With commit 54a6e6bbf3be ("landlock: Add signal scoping"), Landlock
gained the ability to restrict the use of signals across different
Landlock domains.

Landlock's signal scoping support is incompatible with the libpsx
approach of enabling Landlock:

(1) With libpsx, although all threads enforce the same ruleset object,
    they technically do the operation separately and end up in
    distinct Landlock domains.  When the ruleset uses
    LANDLOCK_SCOPE_SIGNAL, it becomes impossible to use cross-thread
    signals in that process.

(2) Cross-thread Signals are themselves needed to enforce further
    nested Landlock domains across multiple threads.  So nested
    Landlock policies become impossible there.
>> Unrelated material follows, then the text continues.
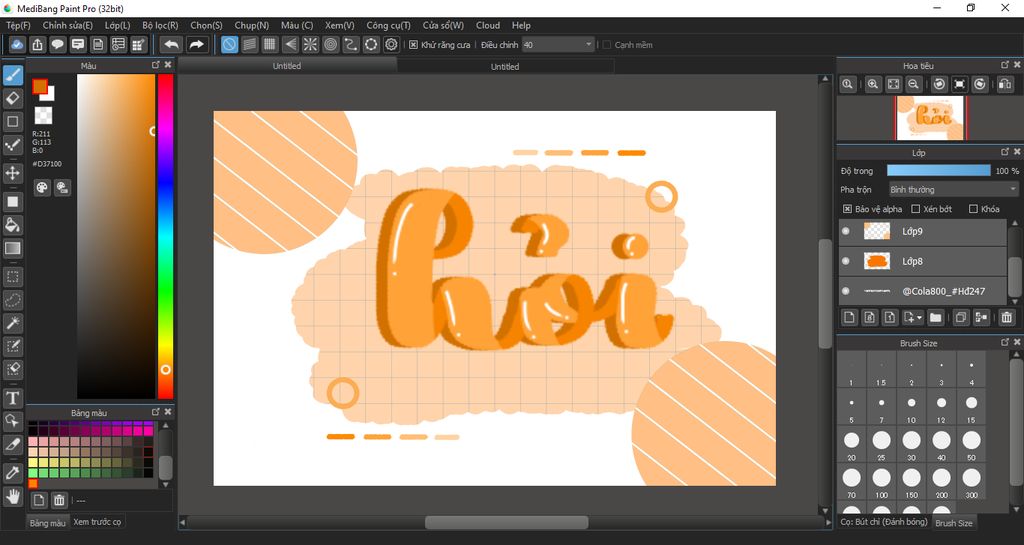Select the Bucket fill tool

(x=13, y=225)
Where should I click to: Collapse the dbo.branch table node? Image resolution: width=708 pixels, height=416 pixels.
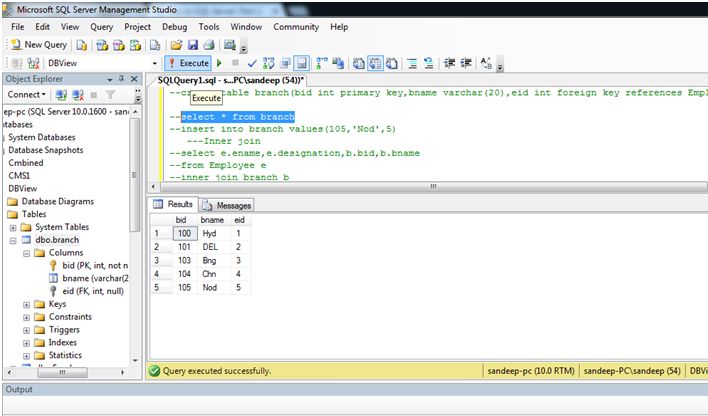12,240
In addition to Landlock itself, cross-thread signals are also needed
for other seemingly-harmless API calls like the setuid(2) [4] and for
the use of libcap (co-developed with libpsx), which have the same
problem where the underlying syscall only applies to the calling
thread.

Implementation approach
=======================

The implementation is inspired by Jann Horn's earlier patch set for
cred_transfer() [5] as well as by the libpsx approach described in [2]
and [3].  In some way, it is a libpsx-like implementation in the
kernel:

When the flag is provided, the calling thread adds a task_work to all
threads to be executed through a pseudo-signal and makes them run it.
The logic is in the function restrict_one_thread().  The threads
execute the following phases in lock step (with a barrier
synchronization in between):

* Preparation Phase
  * Check that the thread meets all prerequisites
  * Create a new struct cred with prepare_creds()
  * Manipulate the struct cred as needed for policy enforcement
  * Write back possible errors to a shared memory location
* BARRIER: Wait for all threads to catch up to this point
* Commit Phase
  * Check that none of the threads had an error.
  * Invoke commit_creds() (or abort_creds() in case of error)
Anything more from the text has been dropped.